“Kids are receiving devices younger, staying online longer and are exposed to more content, more strangers and more risks than ever before. And yet the school system hasn’t equipped them for modern digital life. That had to change.”
These are the words of an award-winning South African educator that has answered the call of school principals, teachers and parents globally to help bridge the technological and generational divide forged by social media platforms like TikTok, Instagram and Discord.
MySociaLife, the leading digital life skills, online safety and media literacy program for teens and pre-teens in South Africa, originated a new teen current affairs video show, OneLife, which will play in schools, either in life orientation classes or computer or technology classes. But their scoop was to use Generation Z (GenZ) to teach students injecting relatability into the education equation.
OneLife is a 22-minute social media current affairs video show with six short news segments, focused on recent flaming-hot issues like Fake News (a segment called ‘Outrageous Untruths’), Cybersecurity (‘Hacked Off’) or how to achieve digital potential (‘Explore and Excel’), among others.
The show can either be played in class by teachers who download a lesson plan, or students will log in on their own devices and watch the show with a downloadable workbook, suited for grades 7-11.
After five years of teaching digital citizenship to tens of thousands of students, parents, teachers, and counsellors, MySociaLife has witnessed the noticeable effects of social isolation and the shift to eLearning on adolescents. “Screen time is up dramatically. In the schools we have taught in, the number one lesson consistently requested by teens is mental health, and the second is attention and focus.
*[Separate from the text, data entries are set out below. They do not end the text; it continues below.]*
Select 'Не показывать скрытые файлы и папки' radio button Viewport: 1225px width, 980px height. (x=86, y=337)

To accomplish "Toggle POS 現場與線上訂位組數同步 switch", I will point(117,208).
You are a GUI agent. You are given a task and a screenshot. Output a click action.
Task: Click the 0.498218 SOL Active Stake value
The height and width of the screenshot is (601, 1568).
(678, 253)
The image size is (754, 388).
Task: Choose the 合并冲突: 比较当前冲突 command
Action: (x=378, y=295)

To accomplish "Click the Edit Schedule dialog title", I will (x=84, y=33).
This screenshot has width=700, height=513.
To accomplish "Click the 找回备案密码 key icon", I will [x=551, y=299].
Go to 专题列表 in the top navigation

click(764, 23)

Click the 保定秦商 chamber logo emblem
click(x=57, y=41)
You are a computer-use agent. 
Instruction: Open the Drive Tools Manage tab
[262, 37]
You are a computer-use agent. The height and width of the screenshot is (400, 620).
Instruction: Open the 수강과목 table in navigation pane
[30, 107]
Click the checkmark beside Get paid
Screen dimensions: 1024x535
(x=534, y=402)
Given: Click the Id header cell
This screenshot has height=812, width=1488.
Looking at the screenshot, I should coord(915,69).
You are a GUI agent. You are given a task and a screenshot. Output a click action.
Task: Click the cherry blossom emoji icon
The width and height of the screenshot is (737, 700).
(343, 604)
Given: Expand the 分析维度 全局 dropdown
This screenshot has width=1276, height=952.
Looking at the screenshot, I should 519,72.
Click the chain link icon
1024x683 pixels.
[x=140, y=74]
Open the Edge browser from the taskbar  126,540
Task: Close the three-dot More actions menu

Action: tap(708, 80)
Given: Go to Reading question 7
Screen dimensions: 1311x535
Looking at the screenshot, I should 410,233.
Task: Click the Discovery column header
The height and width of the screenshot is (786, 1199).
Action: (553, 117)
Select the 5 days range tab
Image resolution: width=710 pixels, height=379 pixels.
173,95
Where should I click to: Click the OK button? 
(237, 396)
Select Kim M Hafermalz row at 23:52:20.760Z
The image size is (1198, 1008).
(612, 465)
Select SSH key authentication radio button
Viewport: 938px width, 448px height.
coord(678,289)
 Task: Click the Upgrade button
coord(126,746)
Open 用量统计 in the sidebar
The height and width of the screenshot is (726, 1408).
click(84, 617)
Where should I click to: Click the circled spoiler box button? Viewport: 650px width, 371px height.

What does that tell us? Students have been calling out for help from adults. It’s why we decided to create a show that would offer modern life skills but taught through the lens of social media,” says MySociaLife founder, Dean McCoubrey.
Decision-makers in education are largely in their thirties or older. These educators left school when Facebook was exploding a decade or more ago, and few can truly connect to a TikTok, BeReal, Instagram or Snapchat world. Moreover, with frenetic school lives, the majority of teachers simply could not follow the new and complex landscape of those under 18. Even millennials and GenZ see the digital landscape differently.
Students demand an objective voice, not a teacher from the school, to unpack the latest sextortion tricks, cybersecurity hacks, privacy settings, critical thinking tips and more. This is where OneLife positions itself — a one-of-a-kind web show that presents fresh, regular and relevant content in a language that students understand, offering the experience of experts and creators that have grown up in the same world as the students and are especially well-versed in teaching important life skills.
“Social media exposure is costing many teens their mental health, attention and focus, planting dangerous seeds in their brains that are either too difficult to uproot or too difficult to process. This often leads them to become secretive, causing feelings of shame and guilt — the results of a harmful snowball effect that never ends. You have no idea what we hear from students — it’s frightening and very real,” says McCoubrey.
In 2021, MySociaLife was shortlisted as StartUp of Company of the Year at the GESS Education Awards in Dubai and also achieved Rising Star at the CIO Awards 2021 in Nairobi.
“OneLife is essentially not just a life skills coach but a digital life coach for the incoming generation of hopeful university applicants. A smart digital profile, clean of any reputation issues via hashtags and tags can change a life outcome for teens. We have seen continual examples of sad situations where social media comes back to bite you.”
While OneLife is for teens, MySociaLife also offers a foundation 8-module life skills program for pre-teens between Grades 4 and 6. Reports indicate that a third of children aged 7-9, and half of tweens aged 10-12, use social media despite the 13+ age restriction on most social media platforms. MySociaLife ensures they know how to be safer and smarter online.